The group at OHSU in Portland wanted to show that the single dose regimen is just as safe and effective as the bid dose. They performed a seven year, prospective, randomized trial of the two dose regimens. Weekly screening duplex exams were performed. The outcome measured was the occurrence of deep venous thrombosis (DVT) in the legs. They also examined missed doses, bleeding complications, and hospital length of stay.
Here are the factoids:
- There were 267 total patients, 139 on the single dose regimen and 128 in the bid group
- Average age was 49 and BMI was 28 in both groups
- DVT occurred in 15 (11%) qd patients and 12 (9%) bid patients
- Bleeding occurred in 19% of qd patients vs 14% of bid patients
- There were fewer missed doses in the qd patients
- None of the differences were statistically significant
The authors concluded that the qd dose was similar to the bid dose and is equally efficacious.
Bottom line: Hold on, now. First, this is a non-inferiority study. Daily dosing is presumed to be as good as twice daily dosing since there was no statistical difference seen between groups. This assumes that you have the statistical power (enough patients) to detect a difference. Is this the case here?
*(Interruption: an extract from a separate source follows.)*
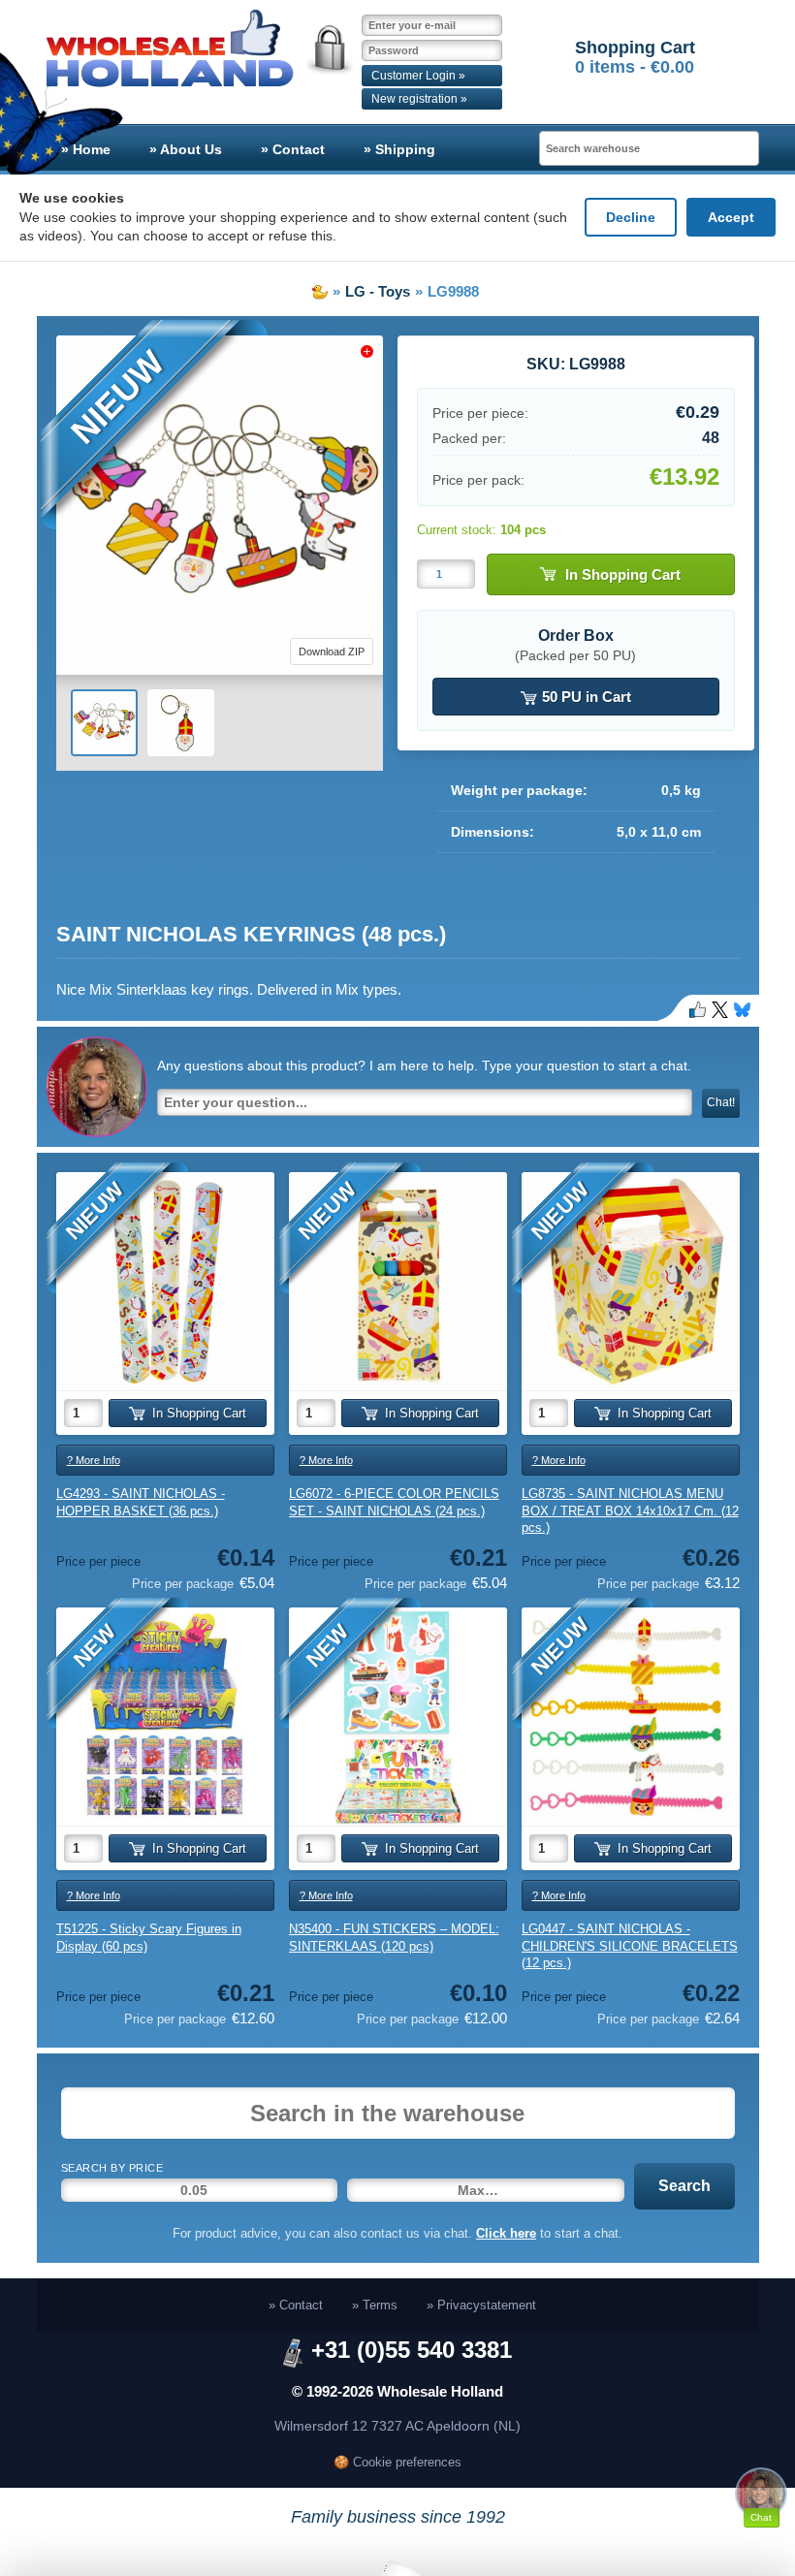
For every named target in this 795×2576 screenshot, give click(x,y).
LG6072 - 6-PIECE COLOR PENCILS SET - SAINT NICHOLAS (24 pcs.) (394, 1502)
I pulled out my Sample Size calculator to check this over. I work things backwards to see the magnitude of difference that would have to be present for the given number of subjects. It looks like a sample size this small would only be able to detect a difference of 2x in the DVT occurrence result!
Lets look at this in simple terms. The absolute number of DVTs was actually higher in the qd group (11% vs 9%). So let’s say it is actually inferior to bid, meaning that the higher occurrence of DVT is real. Using the number of subjects here, the incidence could rise to 20% in the qd group and still not reach significance.
The other major issue is the potential for selection bias. This study took place over 7 years. Yet only 267 were enrolled, or 38 patients per year. But this trauma center admits several thousand patients annually. If the enrollment criteria were so strict, the subjects probably don’t represent the general population. And if they weren’t, where did all the patients go? This is most likely a skewed study group.
I have lots of questions for the presenter and authors on this one!
- Please show us your power calculations. Are you sure you have the statistical oomph to show non-inferiority?
- Why did it take so long to accumulate 267 subjects? Show us the statistics for your overall trauma population to make sure they look the same.
- Were you able to detect any other complications like pulmonary embolism?
Lots of questions here! Hopefully there’s much more information in the presentation!
Reference: A PROSPECTIVE RANDOMIZED TRIAL COMPARING TWO
STANDARD DOSES OF ENOXAPARIN FOR PREVENTION OF
THROMBOEMBOLISM IN TRAUMA. AAST 2021, Oral abstract 40.